Greenhouse gas emissions from freshwater higher than thought
Do not underestimate the babbling brook. When it comes to greenhouse gases, these bucolic water bodies have the potential to create a lot of hot air. According to a new analysis in the journal Ecological Monographs, by researchers at the University of Wisconsin-Madison and colleagues, the world's rivers and streams pump about 10 times more methane into our atmosphere than scientists estimated in previous studies. The new study also found that human activity seems to drive which streams are the biggest contributors.
"Scientists know that inland waters, like lakes and reservoirs, are big sources of methane," says Emily Stanley, a professor at the UW-Madison Center for Limnology and lead author of the paper. Yet accurately measuring emissions of methane from these sources has remained a challenge.
Like carbon dioxide, methane is a greenhouse gas that traps heat at the Earth's surface. It is less prevalent than carbon dioxide in the atmosphere but also more potent: A molecule of methane results in more warming than a molecule of carbon dioxide. Understanding how much methane is emitted into the atmosphere from all sources helps scientists account for the full global greenhouse gas budget, and take measures to mitigate its impact.
Rivers and streams haven't received much attention in accounting for that budget, Stanley says, because they don't take up much surface area on a global scale and, with respect to methane, didn't seem to be all that gassy. But over the years, measurements taken by Stanley and her lab members seemed to indicate these sources may produce more methane than scientists had previously known.
Together with other center researchers and scientists at the University of Winnipeg and the U.S. Geological Survey's LandCarbon Project, the team created a database of measured methane flux (the exchange of the gas between water and atmosphere) and methane concentrations measured in streams and rivers using data from 111 publications and three unpublished datasets.
The research team then used two different methods to calculate the best estimates of global methane emissions from the data. They found the emissions to be an order of magnitude higher than scientists had previously reported.
The result was "very surprising," Stanley says. "I thought maybe we'd be off by a factor of two, so I was taken aback by how much higher the estimate was."

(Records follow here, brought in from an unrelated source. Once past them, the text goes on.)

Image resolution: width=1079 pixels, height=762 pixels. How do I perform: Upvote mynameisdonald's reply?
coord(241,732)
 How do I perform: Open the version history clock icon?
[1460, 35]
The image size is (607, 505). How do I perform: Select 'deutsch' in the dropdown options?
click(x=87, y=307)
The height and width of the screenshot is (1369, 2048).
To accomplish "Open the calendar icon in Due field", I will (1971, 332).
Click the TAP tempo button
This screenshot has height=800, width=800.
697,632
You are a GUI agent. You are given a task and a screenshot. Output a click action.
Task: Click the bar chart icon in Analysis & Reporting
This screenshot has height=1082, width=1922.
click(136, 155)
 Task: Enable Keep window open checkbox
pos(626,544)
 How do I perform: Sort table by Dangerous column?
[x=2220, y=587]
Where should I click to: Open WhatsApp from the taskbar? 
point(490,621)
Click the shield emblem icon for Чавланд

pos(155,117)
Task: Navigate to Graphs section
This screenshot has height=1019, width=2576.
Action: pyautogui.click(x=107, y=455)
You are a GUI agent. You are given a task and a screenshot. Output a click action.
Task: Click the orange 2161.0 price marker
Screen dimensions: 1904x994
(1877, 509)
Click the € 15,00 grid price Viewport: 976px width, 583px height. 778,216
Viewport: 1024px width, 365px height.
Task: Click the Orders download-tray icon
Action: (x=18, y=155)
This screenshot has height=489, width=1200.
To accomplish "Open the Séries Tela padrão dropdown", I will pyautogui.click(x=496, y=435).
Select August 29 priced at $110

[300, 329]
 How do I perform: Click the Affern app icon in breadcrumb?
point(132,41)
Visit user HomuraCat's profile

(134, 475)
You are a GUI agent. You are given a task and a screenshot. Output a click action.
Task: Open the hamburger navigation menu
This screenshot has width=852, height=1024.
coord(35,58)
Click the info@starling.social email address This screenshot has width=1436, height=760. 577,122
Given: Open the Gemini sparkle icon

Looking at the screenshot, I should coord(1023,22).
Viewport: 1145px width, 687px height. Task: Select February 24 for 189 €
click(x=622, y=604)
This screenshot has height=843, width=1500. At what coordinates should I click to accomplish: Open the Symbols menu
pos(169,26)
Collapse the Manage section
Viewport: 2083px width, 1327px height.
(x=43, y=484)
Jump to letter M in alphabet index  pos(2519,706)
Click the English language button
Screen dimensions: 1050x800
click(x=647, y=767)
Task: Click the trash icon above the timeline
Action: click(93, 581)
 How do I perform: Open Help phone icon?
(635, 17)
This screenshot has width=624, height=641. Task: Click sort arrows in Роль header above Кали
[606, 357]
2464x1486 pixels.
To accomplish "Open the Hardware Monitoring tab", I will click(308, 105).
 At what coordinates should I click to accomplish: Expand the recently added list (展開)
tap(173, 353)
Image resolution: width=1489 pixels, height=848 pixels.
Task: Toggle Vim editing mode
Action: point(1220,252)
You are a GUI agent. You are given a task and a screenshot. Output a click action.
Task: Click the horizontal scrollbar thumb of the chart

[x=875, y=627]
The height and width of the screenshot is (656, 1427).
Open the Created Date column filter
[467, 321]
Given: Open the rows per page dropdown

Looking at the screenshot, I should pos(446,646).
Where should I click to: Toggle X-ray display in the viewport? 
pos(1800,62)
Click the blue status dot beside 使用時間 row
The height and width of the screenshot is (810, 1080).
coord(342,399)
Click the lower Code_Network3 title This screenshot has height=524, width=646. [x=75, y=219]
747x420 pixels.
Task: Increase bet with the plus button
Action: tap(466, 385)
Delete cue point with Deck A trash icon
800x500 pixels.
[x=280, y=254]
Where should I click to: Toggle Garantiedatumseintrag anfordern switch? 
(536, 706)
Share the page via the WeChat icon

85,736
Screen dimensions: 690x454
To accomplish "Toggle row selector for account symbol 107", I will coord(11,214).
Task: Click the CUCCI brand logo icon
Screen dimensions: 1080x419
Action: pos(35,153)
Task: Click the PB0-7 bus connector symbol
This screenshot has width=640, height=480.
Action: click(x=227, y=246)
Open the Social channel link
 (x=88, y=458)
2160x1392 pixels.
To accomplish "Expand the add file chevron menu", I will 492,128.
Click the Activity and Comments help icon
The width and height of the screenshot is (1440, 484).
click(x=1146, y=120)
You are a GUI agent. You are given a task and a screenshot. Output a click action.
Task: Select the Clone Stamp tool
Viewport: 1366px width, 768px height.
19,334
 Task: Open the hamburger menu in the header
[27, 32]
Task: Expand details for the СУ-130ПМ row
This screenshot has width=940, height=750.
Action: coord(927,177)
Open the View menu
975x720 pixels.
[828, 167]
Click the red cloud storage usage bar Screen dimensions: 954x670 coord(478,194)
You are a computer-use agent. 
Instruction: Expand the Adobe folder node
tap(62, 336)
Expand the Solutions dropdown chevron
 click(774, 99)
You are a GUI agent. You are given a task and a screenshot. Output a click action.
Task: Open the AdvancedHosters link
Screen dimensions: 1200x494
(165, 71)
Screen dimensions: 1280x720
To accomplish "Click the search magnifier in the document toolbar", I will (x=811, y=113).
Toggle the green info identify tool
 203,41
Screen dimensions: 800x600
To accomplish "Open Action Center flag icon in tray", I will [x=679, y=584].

The researchers pointed to one possible reason: Not every stream is identical. The analysis revealed noticeably higher methane emissions from streams and rivers in watersheds marked with heavy agriculture, urban development or the presence of dams. This suggests efforts to improve stream health may have the added benefit of reducing greenhouse gases.
"The fact that human activity in a watershed leads to high methane concentrations in those rivers and streams underscores yet another reason to pay attention to water quality," says Stanley. "On top of everything else, it adds to this climate problem, too."
Methane from freshwater is often a byproduct of bacterial metabolism, as they break down organic matter under low-oxygen conditions, like in the sediment at the bottom of a lake. As the climate warms, the contribution of greenhouse gases from natural sources likes rivers, streams and wetlands is expected to increase because higher temperatures accelerate this bacterial breakdown, releasing more carbon dioxide and methane.
The next step, says Stanley, is figuring out where all that methane comes from. Running rivers and streams are usually better aerated and full of oxygen, making all that methane a bit of a mystery. Is it coming from groundwater? Somewhere along a riverbank? At the bottom of the stream itself? For now, the babbling brook is keeping that information to itself.